In my previous performances where I had attempted to convert audience members into co-performers, I would never say in a convivial manner, “Hello, how do you do? Fancy taking part in a performance? Would you like some time while you make up your mind?”. You would more likely hear me say, “Hello, now do it!”. Although I accept I do need a certain amount of conviviality to get audience members to do what I want during my performances, this time I needed to be far more assertive in my manner and instructions. At one point in the performance, I ordered audience members to form a line behind either my sidekick or myself. This was achieved by pointing to them and shouting, “You’re with me! You’re with him!” Examining the relationship between what is heard and what is seen, the audience undertook a march circling the performance space repeatedly. As participants began the march, they shouted the word “Yes” repeatedly as they shook their heads repeatedly. They would then say the word “No” whilst nodding their heads. Further actions consisted of setting up more “opposites”, where what the marchers would say would not correspond with the physical action being enacted through their bodies.

As we marched around the gallery performing slapstick using our bodies (figure 1), I thought to myself, “Bloody hell! They are all doing it. Everybody is doing the slapstick.” Nobody said no to my instruction. Maybe nobody wanted to kick up a fuss, appear the odd one out, or maybe they were all curious to find out what was going to happen. I couldn’t believe that I had been so rude and still managed to engage everybody. If audience members had not have been so obliging, I am sure that I would have been hurled an inflammatory remark when I turned to the audience and said, “Right you lot, your turn!”

Figure 1: Lee Campbell: Lost for Words, Testing Grounds, South Hill Park, (2011). Photo: Testing Grounds. (2011).

The audience became.

…detectives of new theoretical insights, perpetually searching for new and interconnected ways of understanding power and oppression and the ways they shape everyday life and human experience.

(Kincheloe, 2008, p.49)

Performances act as a tool that make power relations visible through the choreography of (other) bodies, mirroring the power-plays that take place in all forms of daily human existence. This points to the ‘larger relevance of critical pedagogy involving its capacity to expose [make visible] life’s permanent conditions of oppression and exploitation’ (Kincheloe, 2008, p.86).

Applying theories of power: A critical pedagogy

In Kathy O’Dell’s appraisals of ‘masochistic’ Performance Art from the 1970s, she suggests participation between performer and audience can be viewed as modelled upon ‘tacit or specified terms of a contract’ (1998, p.2).
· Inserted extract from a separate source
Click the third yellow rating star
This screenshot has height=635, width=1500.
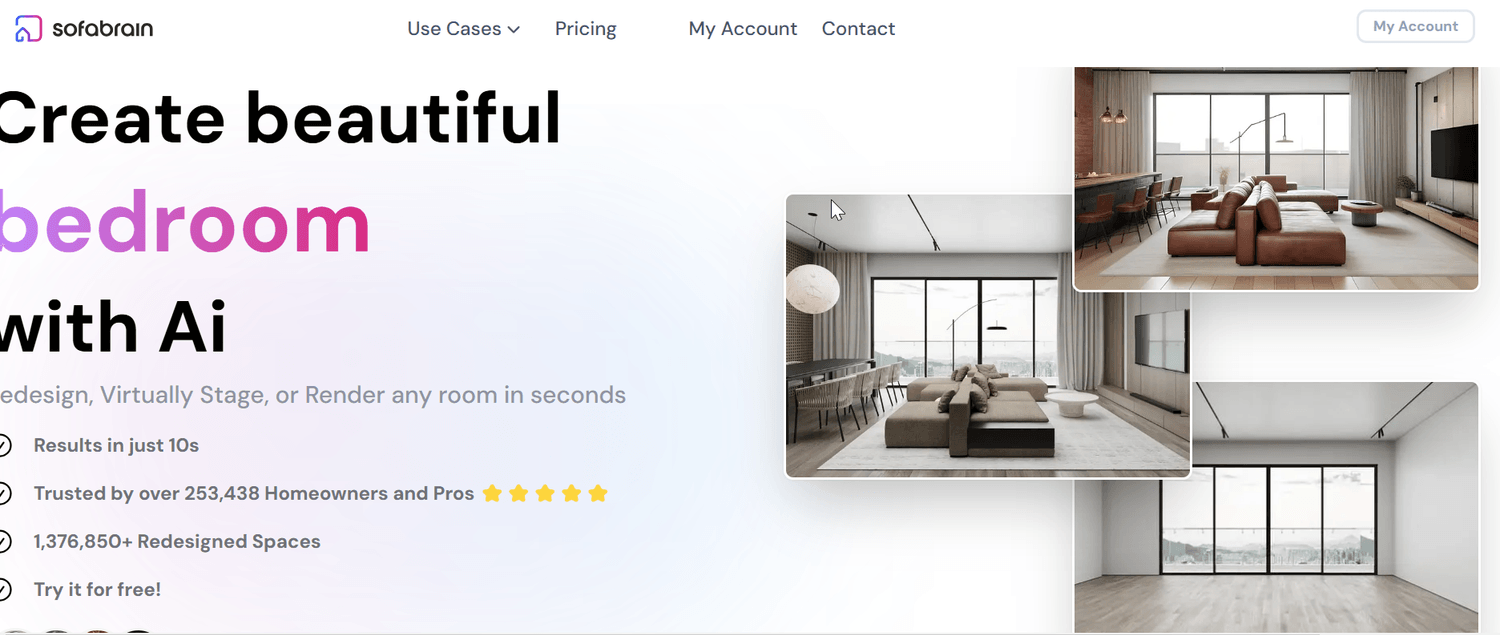[x=545, y=493]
She refers to contractual arrangements underpinning all social relations; ‘everyday agreements - or contracts - that we all make with others but that may not be in our own interests’ (1998, p.2). Josette Féral and Ronald P. Bermingham combine the terms ‘tacit’ and ‘contract’ to suggest ‘the tacit contract between spectator and theater’ (2002, p.104), which is similar to expectations in art. The audience is either expecting, delighted with expectations exceeded, or disturbed with expectations broken.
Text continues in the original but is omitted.